Vishnu’s mother was aghast. She refused to believe her son could do such a thing. But Anmol’s parent would not have any of it. The father grabbed Vishnu by the arm and shoved him out of the house, hurling warnings to call the police if he ever came back. His mother followed, muttering threats of her own. All this time, Vishnu did not speak a word in his defense. He kept looking at Anmol, wishing his friend would look back just once. The pain formed a large lump in his throat, but tears never streaked across his face.
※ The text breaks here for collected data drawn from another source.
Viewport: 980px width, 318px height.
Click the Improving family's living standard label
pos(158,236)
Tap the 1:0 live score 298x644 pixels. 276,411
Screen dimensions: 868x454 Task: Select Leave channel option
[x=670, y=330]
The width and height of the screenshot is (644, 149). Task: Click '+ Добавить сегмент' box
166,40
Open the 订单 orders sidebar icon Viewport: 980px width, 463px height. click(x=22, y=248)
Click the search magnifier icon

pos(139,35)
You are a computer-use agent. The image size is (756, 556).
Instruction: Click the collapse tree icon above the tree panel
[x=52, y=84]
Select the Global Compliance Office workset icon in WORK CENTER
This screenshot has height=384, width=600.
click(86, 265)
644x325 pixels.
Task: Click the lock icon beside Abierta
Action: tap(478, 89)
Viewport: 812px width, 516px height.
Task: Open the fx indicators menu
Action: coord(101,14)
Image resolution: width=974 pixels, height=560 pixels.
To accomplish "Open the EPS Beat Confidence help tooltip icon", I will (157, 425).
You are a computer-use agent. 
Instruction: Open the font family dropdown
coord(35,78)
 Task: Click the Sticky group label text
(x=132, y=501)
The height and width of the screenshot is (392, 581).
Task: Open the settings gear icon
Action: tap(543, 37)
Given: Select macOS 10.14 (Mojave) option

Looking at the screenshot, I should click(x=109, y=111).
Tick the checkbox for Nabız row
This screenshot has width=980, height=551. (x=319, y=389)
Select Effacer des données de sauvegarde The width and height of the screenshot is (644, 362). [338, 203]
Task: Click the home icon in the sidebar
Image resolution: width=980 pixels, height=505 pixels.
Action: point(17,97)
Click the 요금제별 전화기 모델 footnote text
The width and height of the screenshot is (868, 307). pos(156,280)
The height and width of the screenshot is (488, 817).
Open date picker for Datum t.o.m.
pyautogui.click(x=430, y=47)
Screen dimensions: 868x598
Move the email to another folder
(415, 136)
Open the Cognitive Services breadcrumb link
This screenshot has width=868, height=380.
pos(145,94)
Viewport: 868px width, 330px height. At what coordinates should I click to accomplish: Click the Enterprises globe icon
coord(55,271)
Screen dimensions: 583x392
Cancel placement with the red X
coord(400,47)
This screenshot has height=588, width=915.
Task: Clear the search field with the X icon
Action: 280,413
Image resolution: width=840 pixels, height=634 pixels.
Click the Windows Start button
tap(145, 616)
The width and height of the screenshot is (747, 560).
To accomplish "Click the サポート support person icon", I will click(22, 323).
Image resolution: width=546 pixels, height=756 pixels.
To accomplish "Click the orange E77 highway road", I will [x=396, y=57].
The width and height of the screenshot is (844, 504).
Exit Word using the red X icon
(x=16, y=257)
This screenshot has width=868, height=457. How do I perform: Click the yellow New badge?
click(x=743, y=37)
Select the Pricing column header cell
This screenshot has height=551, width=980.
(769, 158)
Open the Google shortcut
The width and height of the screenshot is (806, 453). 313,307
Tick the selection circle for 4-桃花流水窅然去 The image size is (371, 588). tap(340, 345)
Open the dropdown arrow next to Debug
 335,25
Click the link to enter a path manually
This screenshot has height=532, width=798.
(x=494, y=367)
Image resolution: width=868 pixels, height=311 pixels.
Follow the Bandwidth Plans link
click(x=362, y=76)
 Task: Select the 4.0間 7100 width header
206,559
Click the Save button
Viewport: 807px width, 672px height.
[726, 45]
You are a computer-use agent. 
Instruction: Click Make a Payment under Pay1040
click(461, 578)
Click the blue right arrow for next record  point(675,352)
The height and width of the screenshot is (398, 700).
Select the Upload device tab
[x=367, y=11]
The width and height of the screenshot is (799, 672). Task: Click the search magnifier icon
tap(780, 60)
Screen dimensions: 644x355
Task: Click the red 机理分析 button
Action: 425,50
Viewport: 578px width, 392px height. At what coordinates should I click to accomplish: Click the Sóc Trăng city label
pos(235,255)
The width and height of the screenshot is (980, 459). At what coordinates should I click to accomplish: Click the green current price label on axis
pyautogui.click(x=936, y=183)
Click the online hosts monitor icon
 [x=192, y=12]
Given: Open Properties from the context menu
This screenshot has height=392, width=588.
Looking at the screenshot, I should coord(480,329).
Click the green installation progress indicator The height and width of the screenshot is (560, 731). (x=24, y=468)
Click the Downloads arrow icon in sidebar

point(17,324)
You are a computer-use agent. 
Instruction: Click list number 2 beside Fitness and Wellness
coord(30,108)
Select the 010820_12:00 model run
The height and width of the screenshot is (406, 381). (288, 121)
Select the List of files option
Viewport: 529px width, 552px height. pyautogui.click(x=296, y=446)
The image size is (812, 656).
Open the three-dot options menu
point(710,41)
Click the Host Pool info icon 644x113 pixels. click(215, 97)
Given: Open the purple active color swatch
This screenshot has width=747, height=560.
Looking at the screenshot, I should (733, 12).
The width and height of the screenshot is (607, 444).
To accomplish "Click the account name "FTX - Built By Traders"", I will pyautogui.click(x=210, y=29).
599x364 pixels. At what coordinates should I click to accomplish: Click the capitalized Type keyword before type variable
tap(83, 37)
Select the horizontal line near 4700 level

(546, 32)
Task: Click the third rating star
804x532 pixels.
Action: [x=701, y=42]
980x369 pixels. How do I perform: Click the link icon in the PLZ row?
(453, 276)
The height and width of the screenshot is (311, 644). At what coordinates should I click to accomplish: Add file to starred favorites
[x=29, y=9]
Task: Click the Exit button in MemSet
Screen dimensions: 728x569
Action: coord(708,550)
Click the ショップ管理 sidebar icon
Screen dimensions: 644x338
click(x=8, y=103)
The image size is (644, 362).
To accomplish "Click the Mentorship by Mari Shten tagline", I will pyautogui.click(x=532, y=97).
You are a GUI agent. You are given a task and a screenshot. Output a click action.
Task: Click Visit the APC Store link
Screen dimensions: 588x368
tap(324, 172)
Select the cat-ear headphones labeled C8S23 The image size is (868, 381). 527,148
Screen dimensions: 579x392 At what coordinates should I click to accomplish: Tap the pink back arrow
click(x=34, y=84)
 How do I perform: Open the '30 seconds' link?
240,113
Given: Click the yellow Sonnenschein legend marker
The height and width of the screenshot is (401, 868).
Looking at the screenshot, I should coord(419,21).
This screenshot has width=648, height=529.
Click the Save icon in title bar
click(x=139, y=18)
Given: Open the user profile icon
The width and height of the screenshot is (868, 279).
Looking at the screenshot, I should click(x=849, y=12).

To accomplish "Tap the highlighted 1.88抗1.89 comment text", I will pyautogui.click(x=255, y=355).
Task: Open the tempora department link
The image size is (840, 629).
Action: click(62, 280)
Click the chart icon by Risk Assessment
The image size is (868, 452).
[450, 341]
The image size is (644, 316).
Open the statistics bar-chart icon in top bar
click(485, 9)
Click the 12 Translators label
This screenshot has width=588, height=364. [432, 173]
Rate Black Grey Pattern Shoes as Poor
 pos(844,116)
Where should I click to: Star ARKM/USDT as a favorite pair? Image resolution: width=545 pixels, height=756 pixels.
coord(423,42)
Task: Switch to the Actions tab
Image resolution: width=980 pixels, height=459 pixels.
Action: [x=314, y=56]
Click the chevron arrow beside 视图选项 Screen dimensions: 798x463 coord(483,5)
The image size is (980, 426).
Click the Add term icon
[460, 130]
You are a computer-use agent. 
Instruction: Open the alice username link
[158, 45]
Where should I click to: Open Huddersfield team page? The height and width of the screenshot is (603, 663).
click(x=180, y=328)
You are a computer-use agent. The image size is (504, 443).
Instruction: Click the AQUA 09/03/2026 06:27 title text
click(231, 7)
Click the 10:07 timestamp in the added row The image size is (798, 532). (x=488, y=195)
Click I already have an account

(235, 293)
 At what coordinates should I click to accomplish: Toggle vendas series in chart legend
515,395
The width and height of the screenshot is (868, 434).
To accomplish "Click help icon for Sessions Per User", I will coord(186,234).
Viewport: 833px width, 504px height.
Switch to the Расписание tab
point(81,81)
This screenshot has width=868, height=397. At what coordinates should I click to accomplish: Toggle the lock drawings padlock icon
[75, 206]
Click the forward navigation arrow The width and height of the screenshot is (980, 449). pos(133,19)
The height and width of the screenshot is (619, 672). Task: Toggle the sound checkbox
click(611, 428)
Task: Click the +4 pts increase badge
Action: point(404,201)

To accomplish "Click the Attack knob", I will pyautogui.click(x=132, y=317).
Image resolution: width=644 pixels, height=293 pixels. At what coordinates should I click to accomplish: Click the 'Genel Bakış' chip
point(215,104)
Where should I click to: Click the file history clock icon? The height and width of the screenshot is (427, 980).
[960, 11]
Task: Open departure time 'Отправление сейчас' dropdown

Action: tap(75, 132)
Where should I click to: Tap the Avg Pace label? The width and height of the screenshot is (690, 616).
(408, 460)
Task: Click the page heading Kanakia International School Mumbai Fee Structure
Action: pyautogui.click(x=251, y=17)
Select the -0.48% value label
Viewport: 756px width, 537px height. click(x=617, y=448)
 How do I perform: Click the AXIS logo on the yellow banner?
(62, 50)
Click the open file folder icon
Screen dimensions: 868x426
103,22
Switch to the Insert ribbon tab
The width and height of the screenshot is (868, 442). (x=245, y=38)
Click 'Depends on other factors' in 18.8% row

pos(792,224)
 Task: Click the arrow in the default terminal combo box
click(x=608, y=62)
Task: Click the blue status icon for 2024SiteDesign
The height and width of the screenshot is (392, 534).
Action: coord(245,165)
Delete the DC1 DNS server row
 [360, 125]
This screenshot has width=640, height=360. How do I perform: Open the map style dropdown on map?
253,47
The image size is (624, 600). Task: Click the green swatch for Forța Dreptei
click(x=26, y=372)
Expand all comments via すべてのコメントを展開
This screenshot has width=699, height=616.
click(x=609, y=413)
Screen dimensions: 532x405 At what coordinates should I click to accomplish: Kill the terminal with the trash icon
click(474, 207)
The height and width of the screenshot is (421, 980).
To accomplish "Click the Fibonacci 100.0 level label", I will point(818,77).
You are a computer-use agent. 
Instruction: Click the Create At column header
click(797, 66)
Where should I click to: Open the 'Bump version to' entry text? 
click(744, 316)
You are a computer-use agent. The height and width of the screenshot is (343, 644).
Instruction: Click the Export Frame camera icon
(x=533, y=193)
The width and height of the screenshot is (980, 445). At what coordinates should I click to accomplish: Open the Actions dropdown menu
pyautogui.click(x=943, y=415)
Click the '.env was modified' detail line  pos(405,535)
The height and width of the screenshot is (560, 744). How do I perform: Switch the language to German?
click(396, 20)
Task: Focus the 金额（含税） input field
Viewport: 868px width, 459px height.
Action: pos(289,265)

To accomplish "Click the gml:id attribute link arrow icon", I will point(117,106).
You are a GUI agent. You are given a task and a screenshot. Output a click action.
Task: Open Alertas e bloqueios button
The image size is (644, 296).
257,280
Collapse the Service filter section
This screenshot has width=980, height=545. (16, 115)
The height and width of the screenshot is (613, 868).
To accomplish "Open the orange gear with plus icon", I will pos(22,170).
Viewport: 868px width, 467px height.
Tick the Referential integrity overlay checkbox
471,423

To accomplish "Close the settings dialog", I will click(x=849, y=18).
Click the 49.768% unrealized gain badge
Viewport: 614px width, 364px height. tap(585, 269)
Anmol did not look back. He did not sleep that night either. The lie kept haunting him like the ghost of Christmas past, relentlessly repeating the incident in his head. The nose ring would have bought ten packets of chips and at least five colas. Instead, it cost him a friend. The next morning he nervously stepped into the kitchen. His mother had made ‘aloo-poori’ and just for a moment, the spicy curry made him forget about last night. He saw the gardener watering the lawn and called out from the window. ‘Dada, did Vishnu come today? I did not see his cycle.’ The gardener did not look up and tended to the roses. ‘We asked him and his mother to find work somewhere else,’ Anmol’s mother’s voice trailed from the corridor. ‘We have no place for thieves.’
The vacation was drawing to a close. It was time for Anmol to return to boarding school. His mother came to see him off at the train station. She had packed some lunch for the journey and some laddoos leftover from the week. As the train pulled away from the platform, his father dug into the latest cricket magazine and Anmol into his new comic book. They reached the school late in the afternoon and Anmol was soon among familiar faces. His friends were busy discussing their holidays over dinner, but Anmol never spoke. His mind was on the laddoos, hidden in the suitcase under his bed. All he could think about was devouring them that night, without having to share any with his friends.